Is Microsoft's chatty bot platform just Clippy Mark 2?

Kepler
Headmaster

Re: What!

"Some years later Apple 'appropriated' Xerox's ideas in the Lisa then and only then did Microsoft think they would have GUI too. Have you never heard of the court case, Apple sued Microsoft for copying their idea - they lost but for reasons other than it being an original idea by Microsoft."

That's partly but not entirely correct.

I do not have the dates handy at the moment, but:

Although Steve Jobs's first visit to PARC did take place before Bill Gates's first visit there, it is a matter of record that future Microsoft employee Charles Simonyi gave Gates a guided tour of PARC before Jobs ever spoke to Gates (or anyone else at Microsoft, but it was Gates to whom he first spoke) about Lisa or the Mac.

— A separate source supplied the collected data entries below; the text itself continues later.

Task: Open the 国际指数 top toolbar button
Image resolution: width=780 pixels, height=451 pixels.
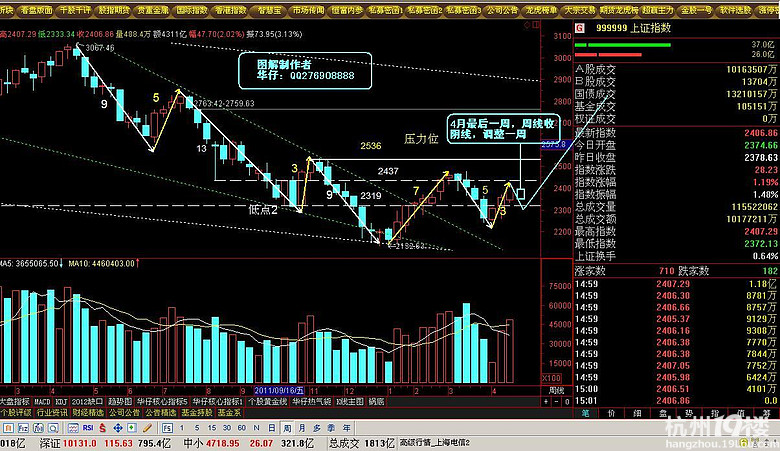Action: [192, 10]
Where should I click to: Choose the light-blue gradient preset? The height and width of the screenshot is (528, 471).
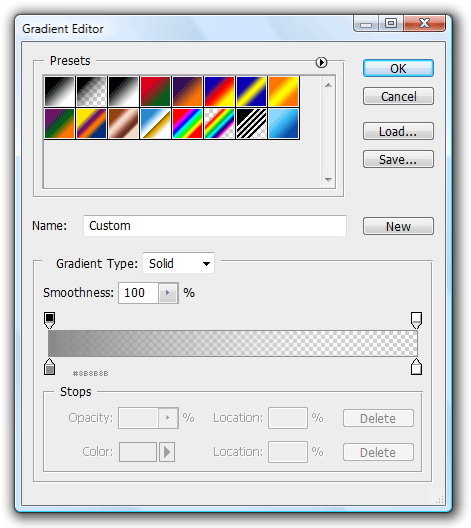point(283,124)
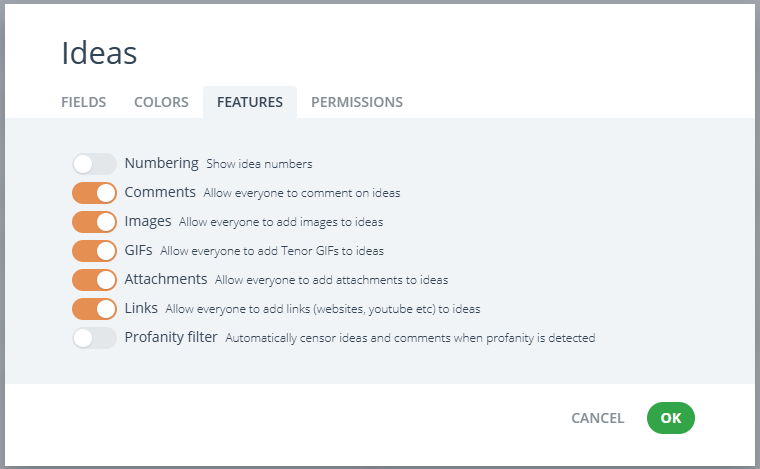
Task: Switch off the Attachments toggle
Action: tap(95, 280)
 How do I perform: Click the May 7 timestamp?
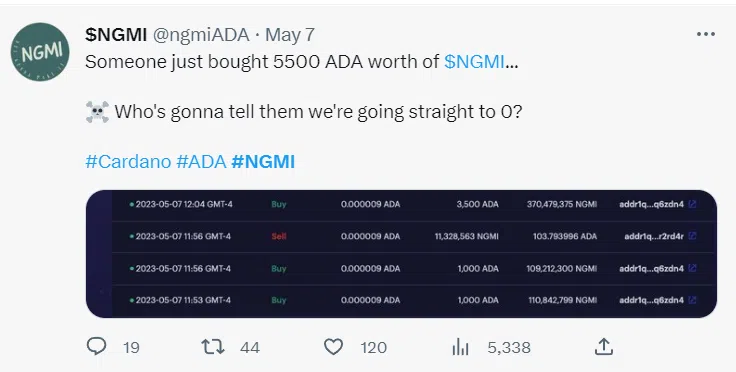290,35
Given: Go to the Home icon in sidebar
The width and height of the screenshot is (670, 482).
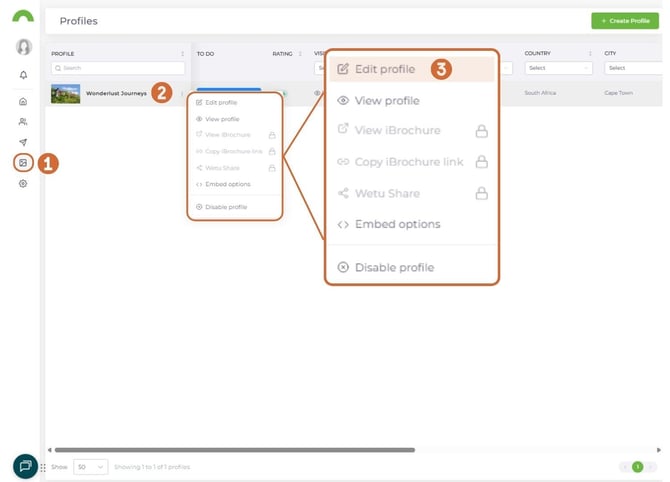Looking at the screenshot, I should tap(23, 101).
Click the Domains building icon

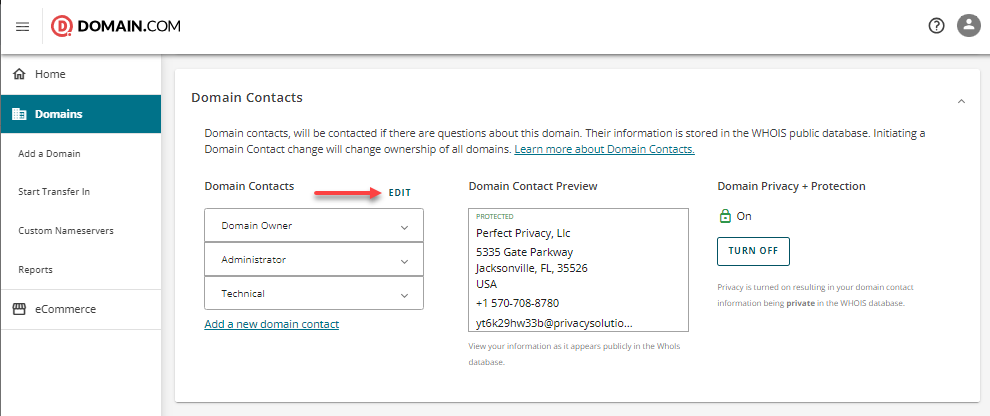(x=19, y=114)
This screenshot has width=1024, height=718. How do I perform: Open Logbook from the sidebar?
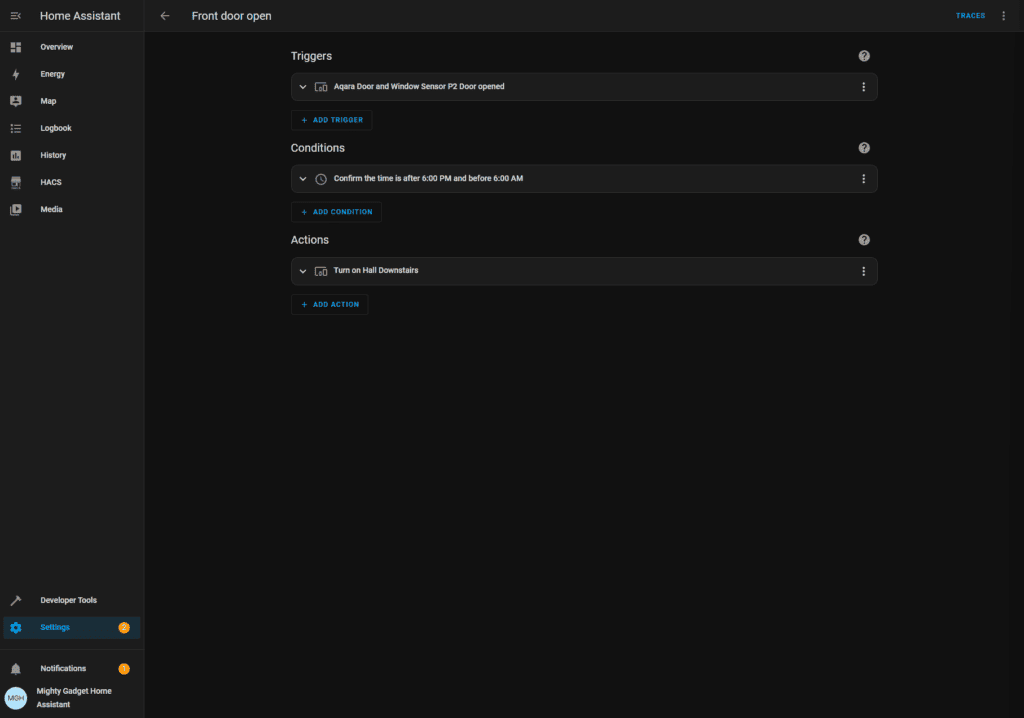pos(55,128)
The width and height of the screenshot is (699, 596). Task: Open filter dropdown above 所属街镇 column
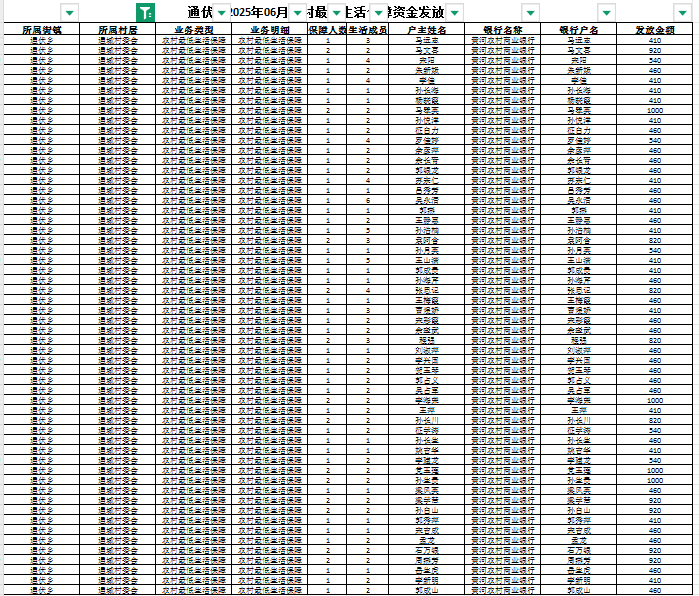tap(69, 13)
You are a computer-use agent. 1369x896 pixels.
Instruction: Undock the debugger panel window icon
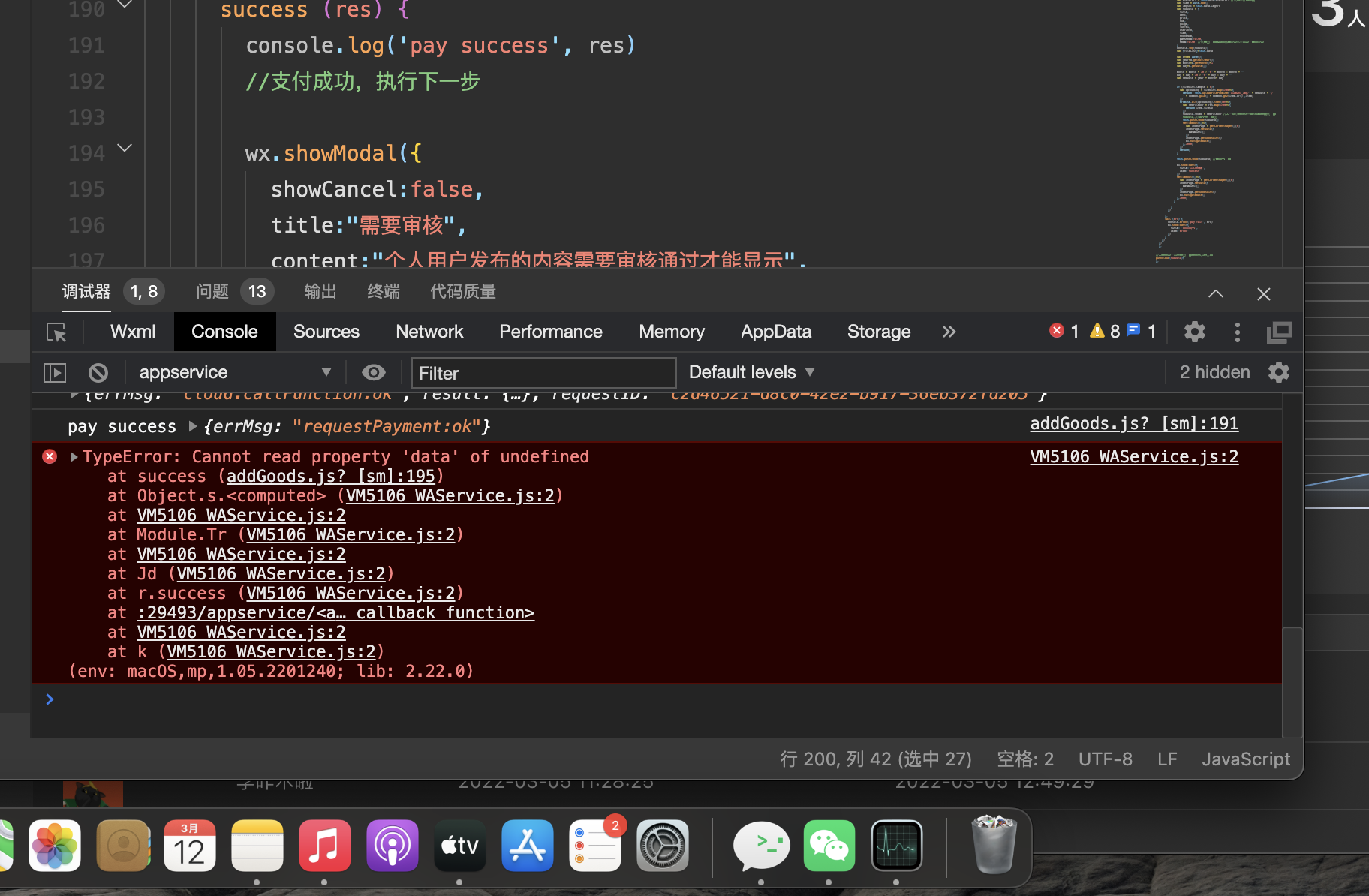pos(1280,332)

Even on that score, my memory of events is a bit rusty. I don't believe Microsoft was ever told ahead of time about the Lisa, nor asked to write software for it; just the Mac. The Lisa was pretty-much a closed system. But the key point is that Gates and Allen and Microsoft as a whole were already at work on a GUI-based "operating environment" of their own before anyone from Apple ever said a word to anyone at Microsoft about any of Apple's own desires and intentions in this regard. There's even a photograph somewhere that shows them working on it, outlining the details on a white board.

This might be the photo, but I cannot tell for sure at the moment, in a hurry:

Gates and Allen in the early days

Microsoft's original internal name for the project was "Interface Manager", and that might be what appears in the upper right-hand corner of this picture — I can't make it out.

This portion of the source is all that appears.